This topic explains how Trillium handles UTF-8 encoding and presents solutions to the possible issues arising from the UTF-8 data processing.
What is UTF-8?
UTF-8 (8-bit Unicode Transformation Format) is a variable-length character encoding for Unicode. UTF-8 can represent every character in the Unicode character set and is compatible with ASCII.
Each character in UTF-8 is represented by one to four bytes. The ASCII characters are represented by one byte. Most Latin characters including Greek and Arabic are represented by two bytes. Three bytes are required for the rest of the Basic Multilingual Plane which contains all characters in common use, including the CJK (Chinese, Japanese, and Korean) characters. Four bytes are used for characters in the other planes of Unicode such as various historic scripts.
Multiplication Rule
Due to its variable-length characteristics, Trillium treats UTF-8 differently than other encodings. The Control Center converts UTF-8 data to UCS2, but when converting from UCS2 back to UTF8 during an export, it multiplies the character length by 3 to obtain the byte length for each UTF-8 attribute in the ddx.

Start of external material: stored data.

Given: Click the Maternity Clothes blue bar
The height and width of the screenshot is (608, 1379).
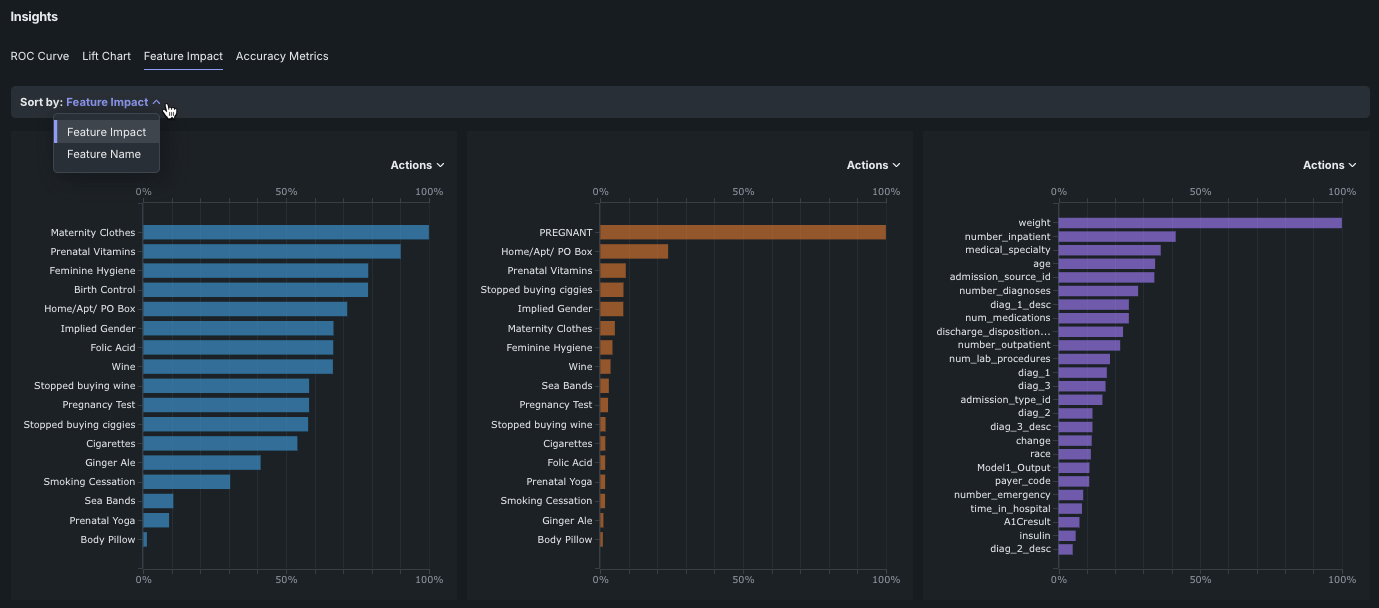Looking at the screenshot, I should 286,232.
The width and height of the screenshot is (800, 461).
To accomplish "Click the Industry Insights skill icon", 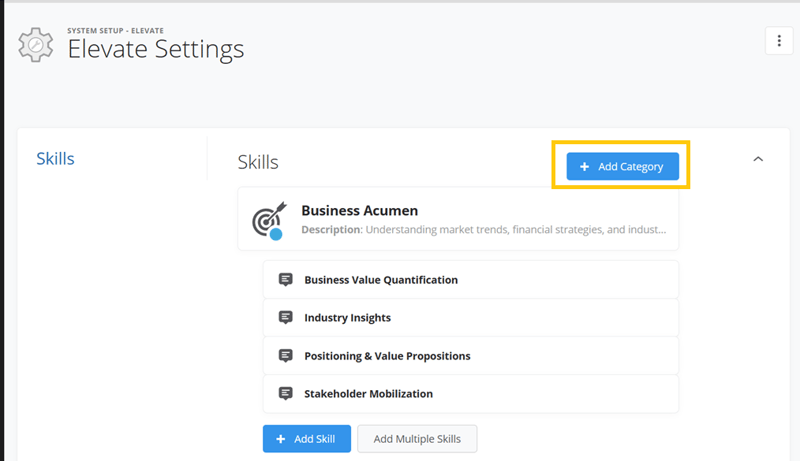I will click(x=286, y=317).
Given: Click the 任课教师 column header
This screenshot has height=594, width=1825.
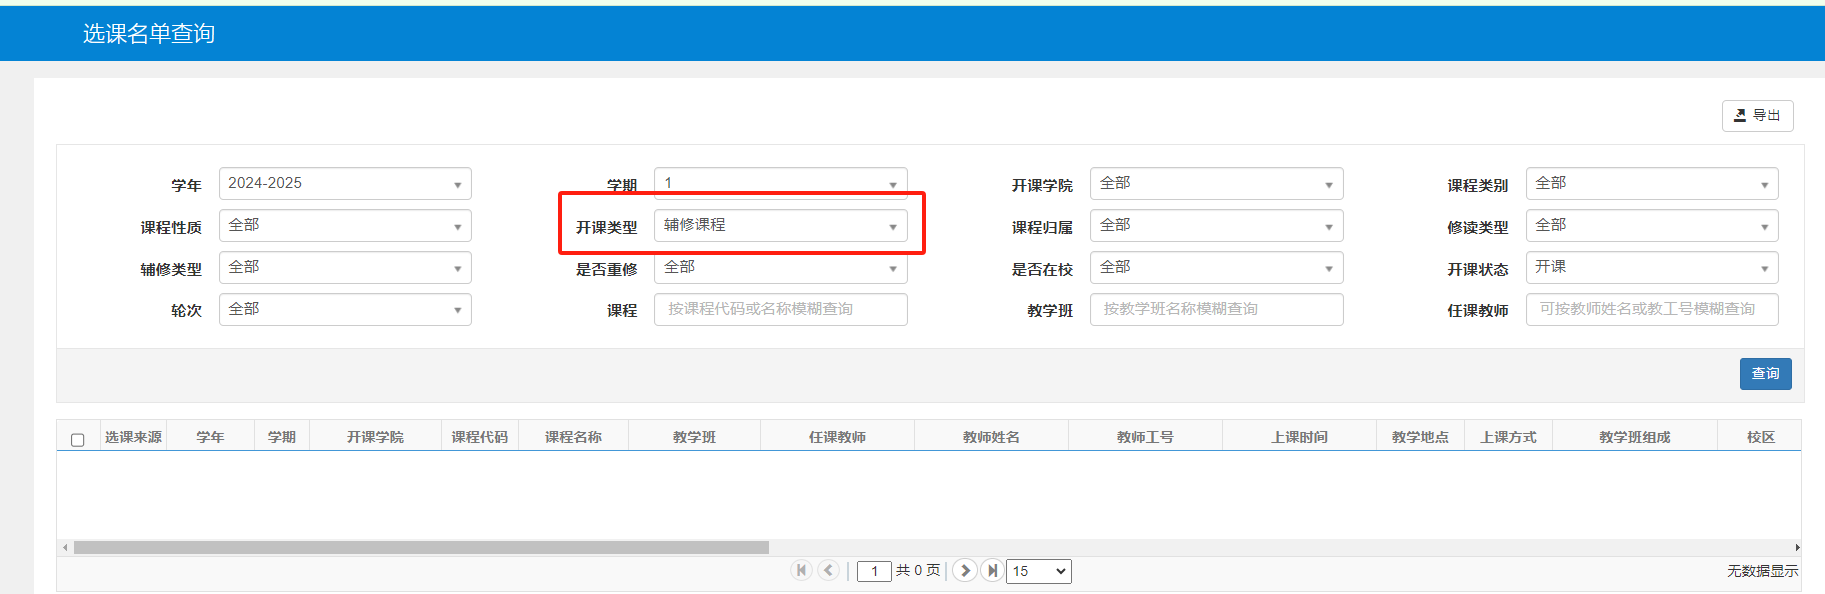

For example, if you have a UTF-8 attribute called Line 1 that is 10 character long in the Control Center, Line 1 will become 30 bytes (10 x 3) in the ddx when exported to batch or real-time. This is because TS Quality processes data in fixed-length and must allow for the possibility that each UTF-8 character may require three bytes to avoid data truncation.
- The multiplication rule is applied to the user-defined UTF-8 attributes for all country projects.
- The rule is also used when you save a file in the external Schema Editor.
- The rule is not applied to the standard TSQ output attributes with UTF-8 encoding in an SAP or ZZ project.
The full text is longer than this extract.